A bimodal switch model is widely used to describe transcriptional regulation by the thyroid hormone receptor (TR). In this model, the unliganded TR forms stable, chromatin-bound complexes with transcriptional co-repressors to repress transcription. Binding of hormone dissociates co-repressors and facilitates recruitment of co-activators to activate transcription. Here we show that in addition to hormone-independent TR occupancy, ChIP-seq against endogenous TR in mouse liver tissue demonstrates considerable hormone-induced TR recruitment to chromatin associated with chromatin remodelling and activated gene transcription. Genome-wide footprinting analysis using DNase-seq provides little evidence for TR footprints both in the absence and presence of hormone, suggesting that unliganded TR engagement with repressive complexes on chromatin is, similar to activating receptor complexes, a highly dynamic process.

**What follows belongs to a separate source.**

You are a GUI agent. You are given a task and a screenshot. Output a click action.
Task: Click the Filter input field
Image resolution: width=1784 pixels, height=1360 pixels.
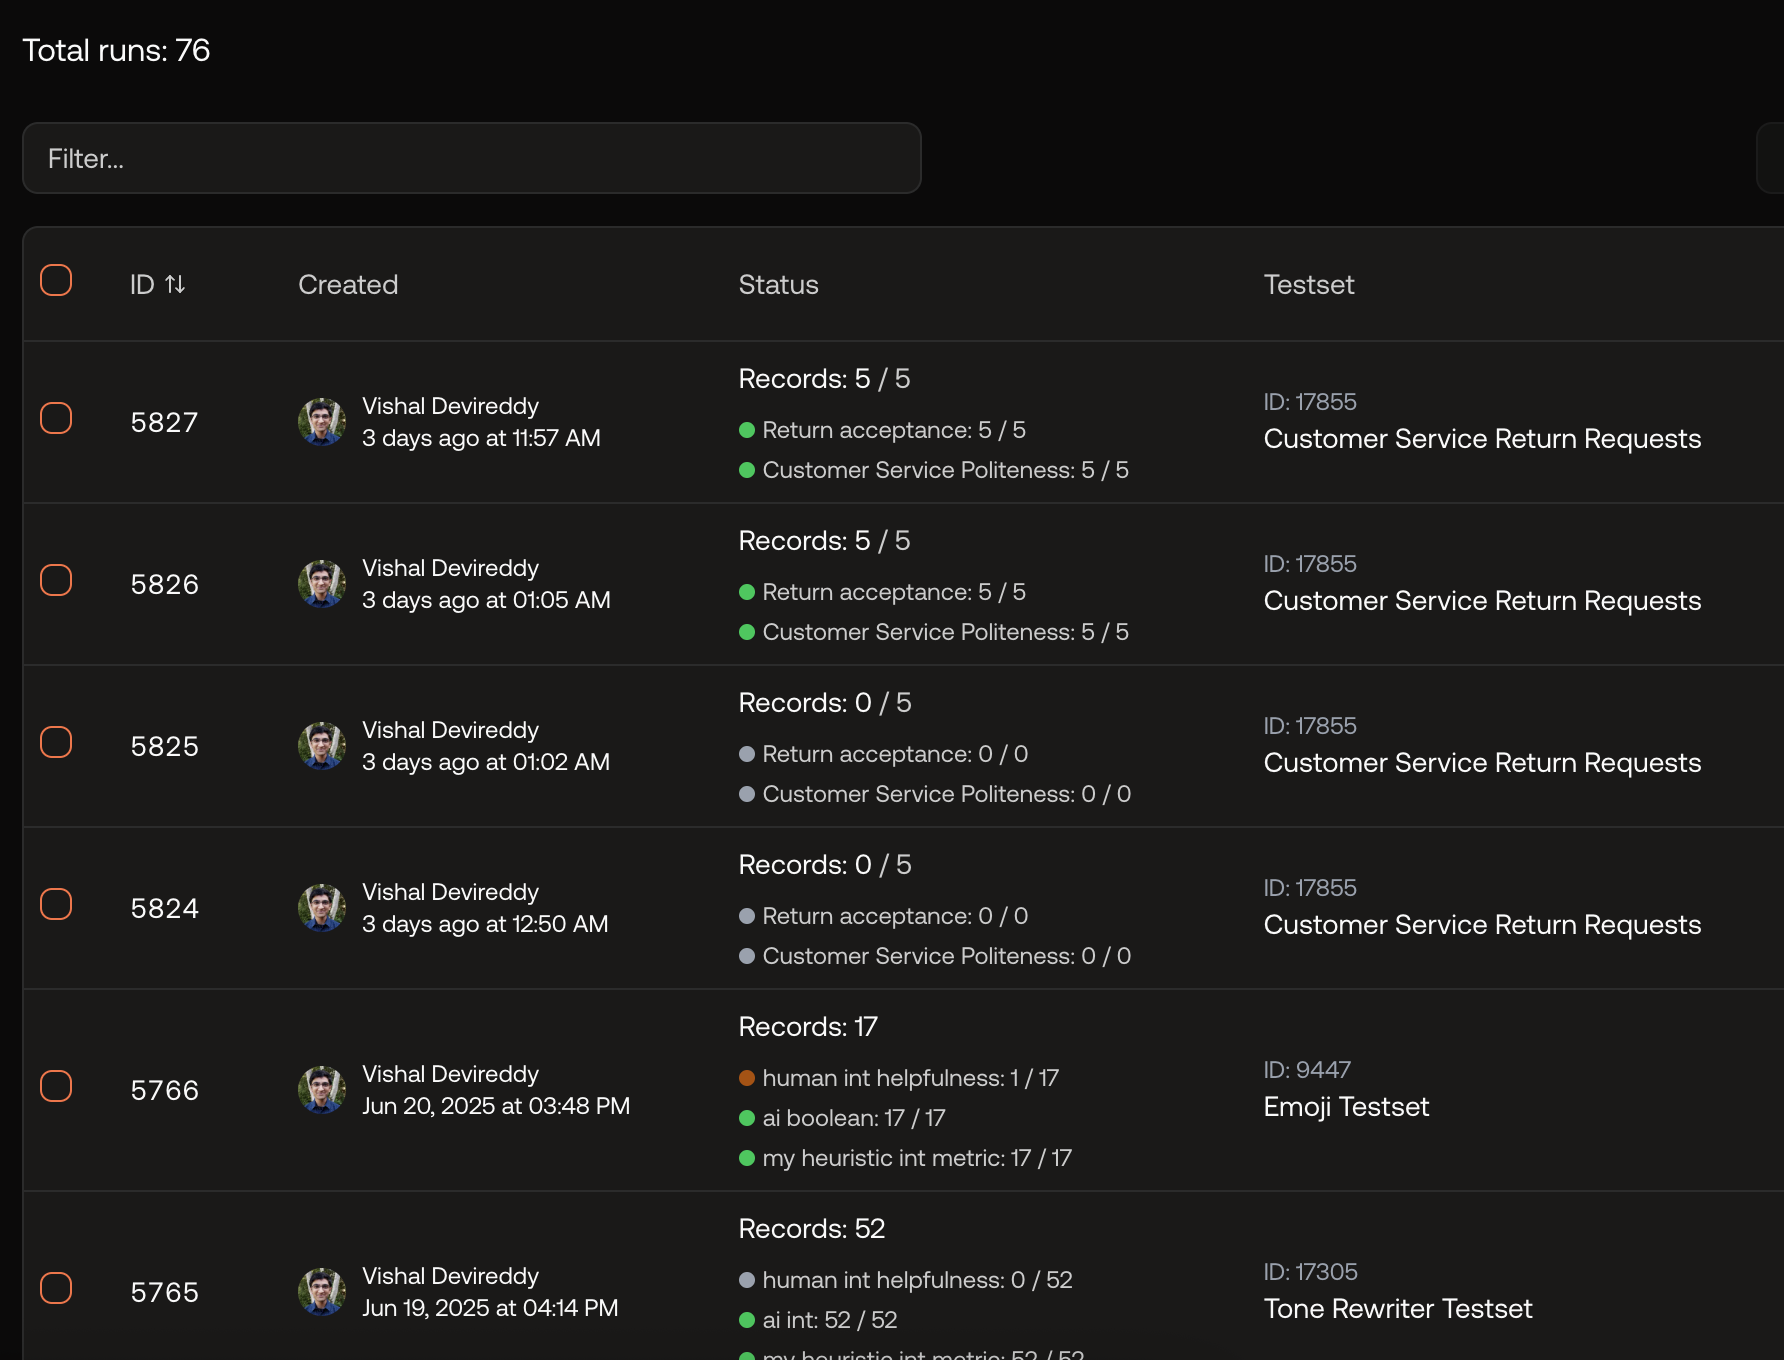pyautogui.click(x=472, y=158)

This dynamic and ligand-dependent interaction with chromatin is likely shared by all steroid hormone receptors regardless of their capacity to repress transcription in the absence of ligand.

Suggested Citation

  • Lars Grøntved & Joshua J. Waterfall & Dong Wook Kim & Songjoon Baek & Myong-Hee Sung & Li Zhao & Jeong Won Park & Ronni Nielsen & Robert L. Walker & Yuelin J. Zhu & Paul S. Meltzer & Gordon L. Hager &, 2015. "Transcriptional activation by the thyroid hormone receptor through ligand-dependent receptor recruitment and chromatin remodelling," Nature Communications, Nature, vol. 6(1), pages 1-11, November.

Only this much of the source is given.